== SOURCE DATA

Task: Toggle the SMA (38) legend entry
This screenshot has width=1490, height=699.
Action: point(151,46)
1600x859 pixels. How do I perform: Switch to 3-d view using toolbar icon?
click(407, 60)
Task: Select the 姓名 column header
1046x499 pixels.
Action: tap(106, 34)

====
== SOURCE DATA

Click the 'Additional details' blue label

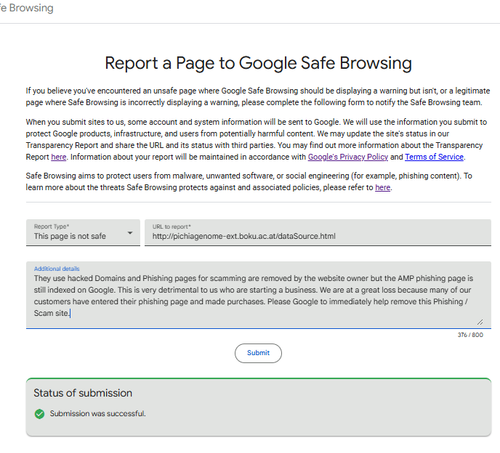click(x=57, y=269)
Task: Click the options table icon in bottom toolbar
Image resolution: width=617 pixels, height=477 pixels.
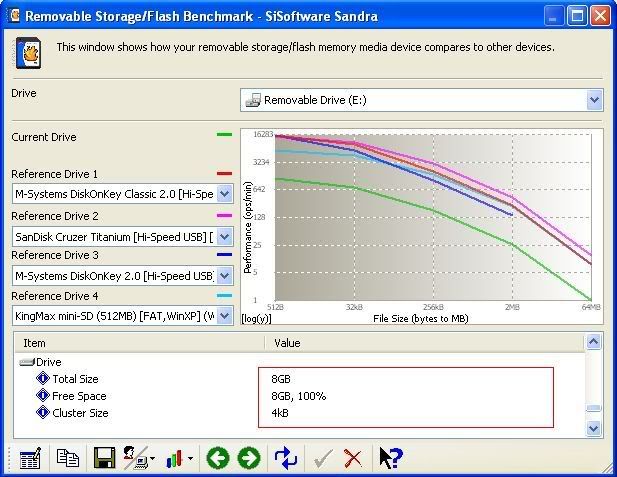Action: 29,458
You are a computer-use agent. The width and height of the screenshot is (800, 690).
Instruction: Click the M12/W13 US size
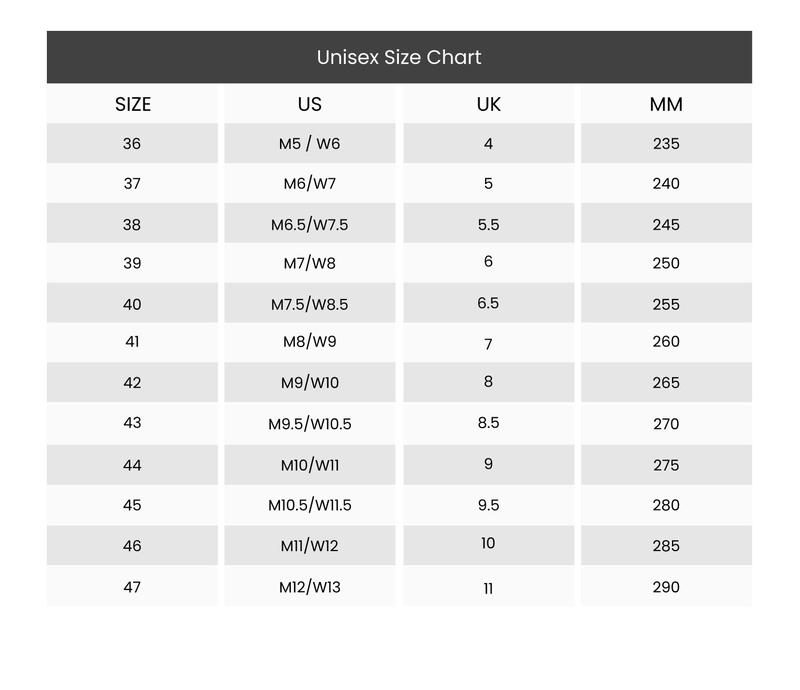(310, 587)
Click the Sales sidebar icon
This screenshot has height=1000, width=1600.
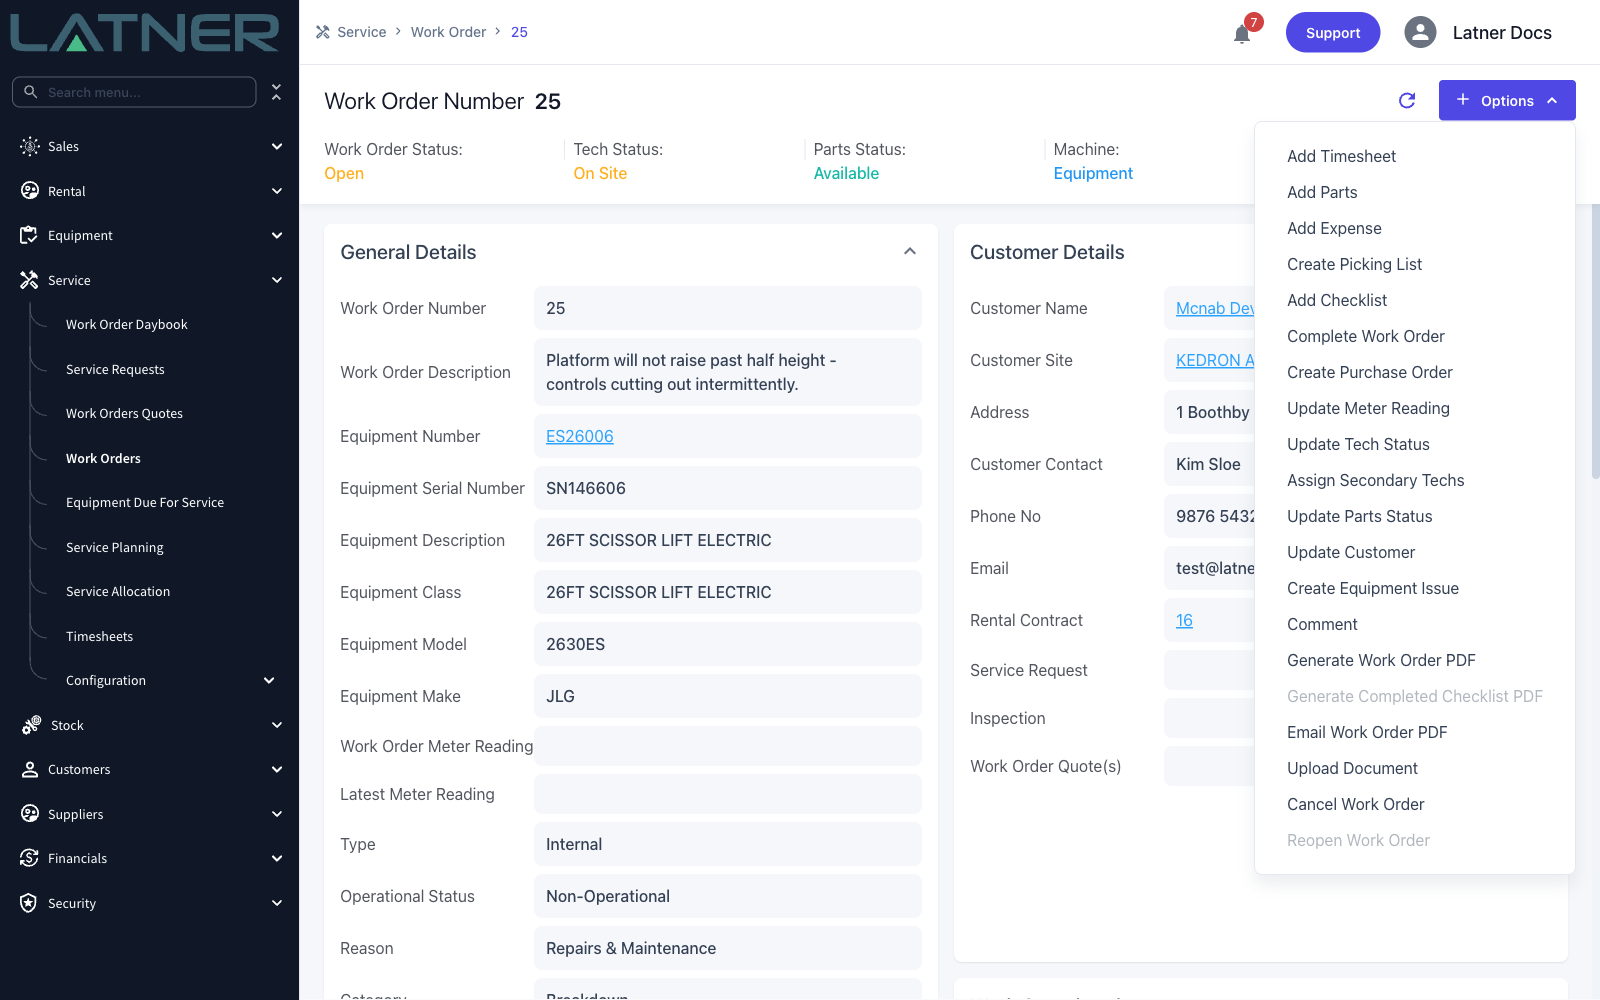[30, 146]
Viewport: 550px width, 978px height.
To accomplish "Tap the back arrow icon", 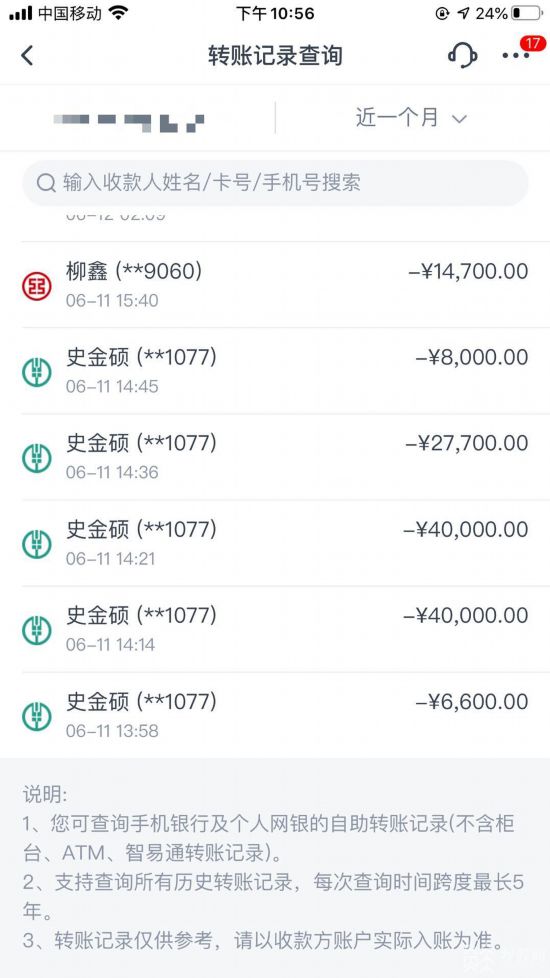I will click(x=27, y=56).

====

PROBLEM STATEMENT =
Check each line of the records above for the string "Task", and report every line that has it.

WRITTEN SOLUTION =
Task: Toggle the SMA (38) legend entry
Task: Select the 姓名 column header
Task: Click the options table icon in bottom toolbar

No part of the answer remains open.